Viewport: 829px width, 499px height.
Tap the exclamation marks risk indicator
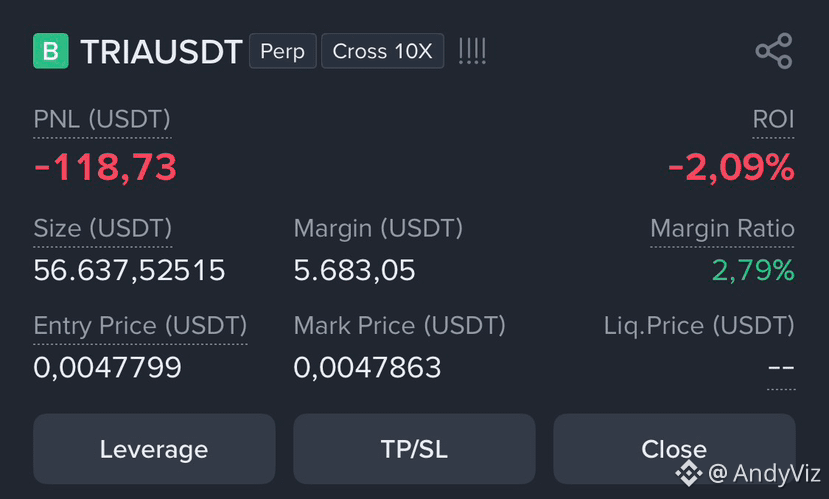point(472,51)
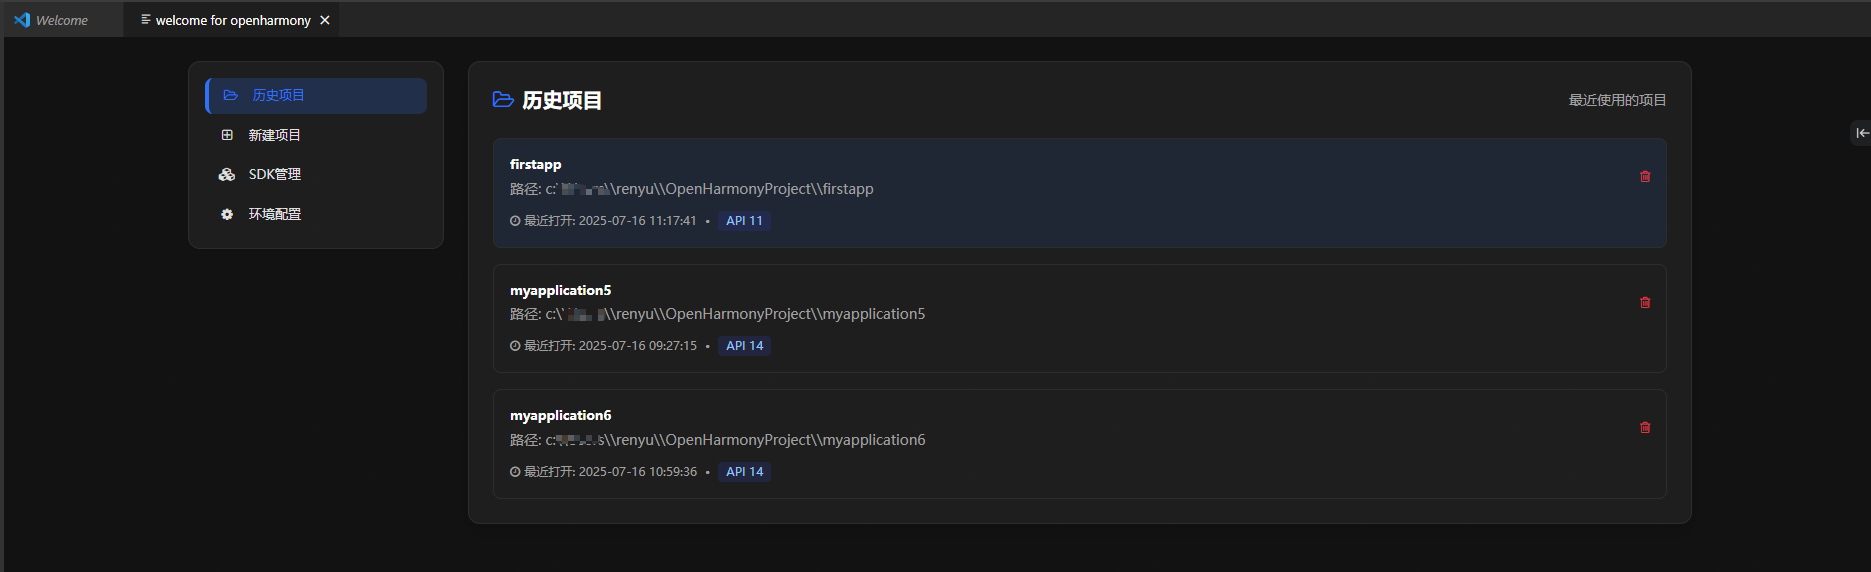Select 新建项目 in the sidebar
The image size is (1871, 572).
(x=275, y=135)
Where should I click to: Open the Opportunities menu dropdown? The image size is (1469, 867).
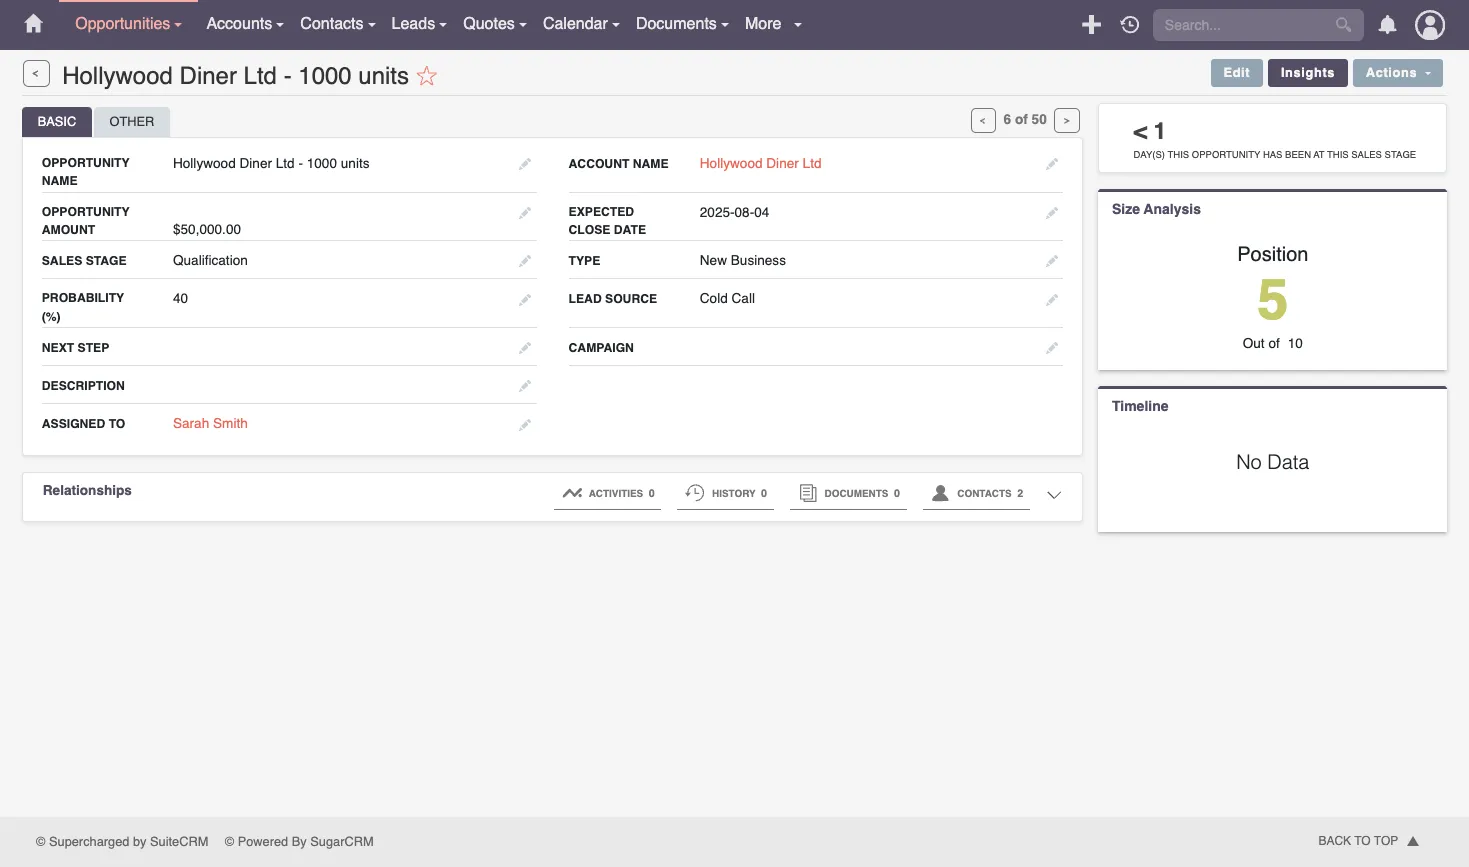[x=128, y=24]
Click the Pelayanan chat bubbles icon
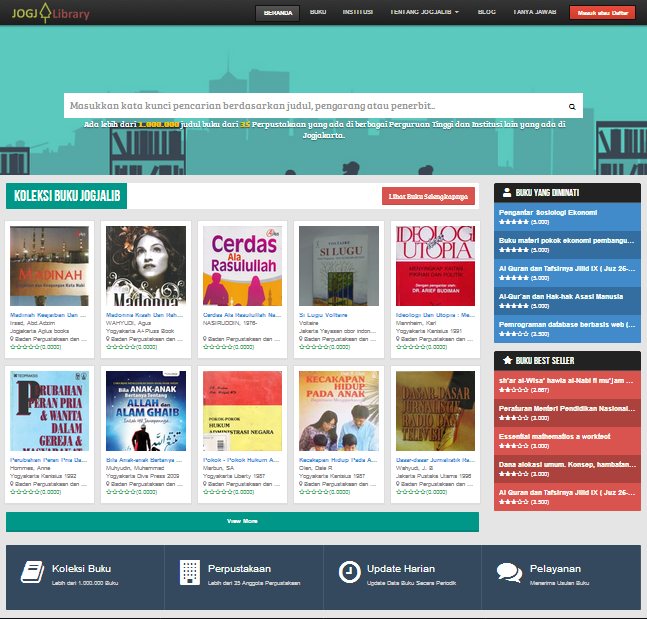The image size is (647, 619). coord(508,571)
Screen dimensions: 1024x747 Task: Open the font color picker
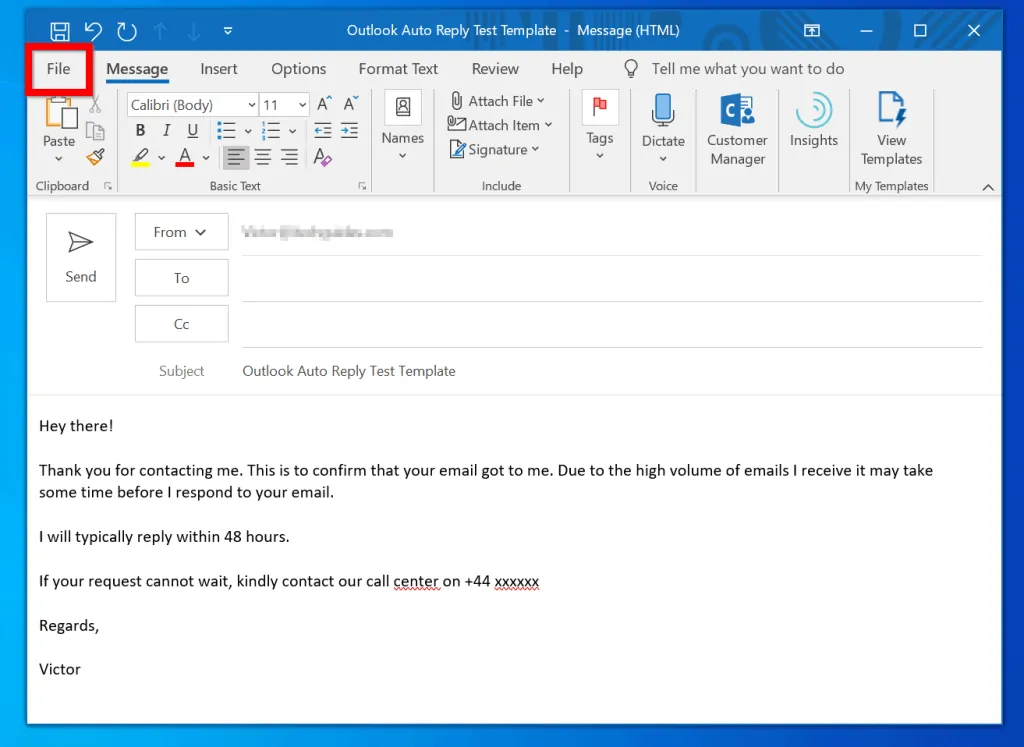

...

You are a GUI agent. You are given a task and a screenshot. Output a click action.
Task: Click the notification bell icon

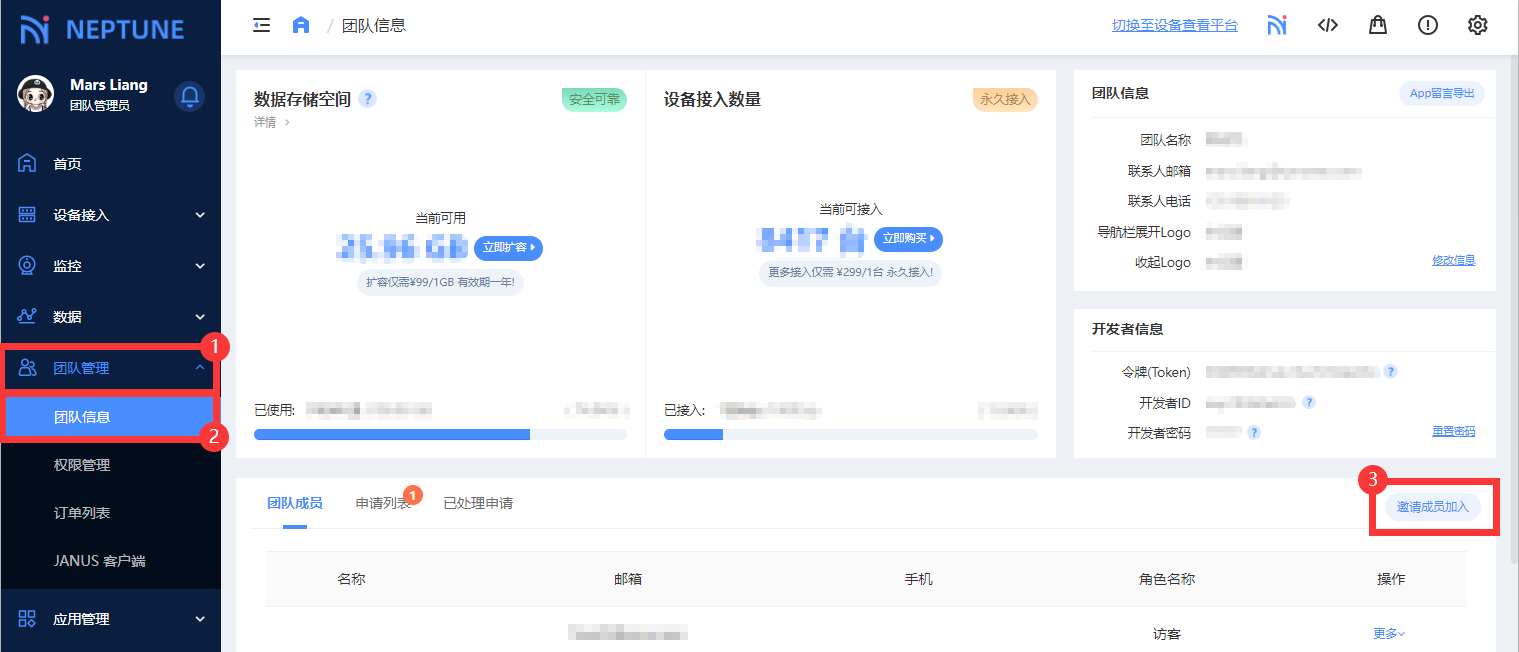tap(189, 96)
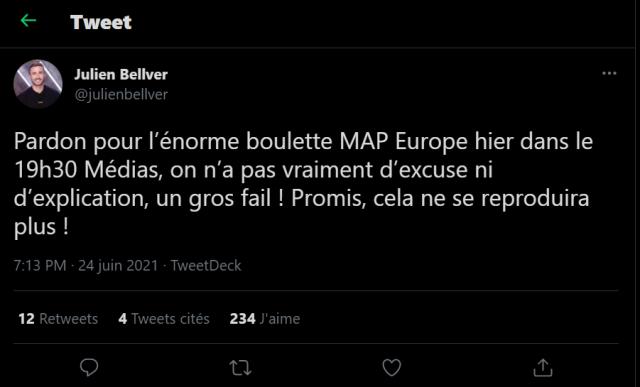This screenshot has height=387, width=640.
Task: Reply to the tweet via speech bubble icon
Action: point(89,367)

> [Brief]: Output exactly those lines of the data above that run from the line with "Click the Pelayanan chat bubbles icon" up to and including the line with "Screen dimensions: 1024x747". No pictures go in.

> [Answer]:
Click the Pelayanan chat bubbles icon
The image size is (647, 619). coord(508,571)
Screen dimensions: 1024x747 Task: Open the font color picker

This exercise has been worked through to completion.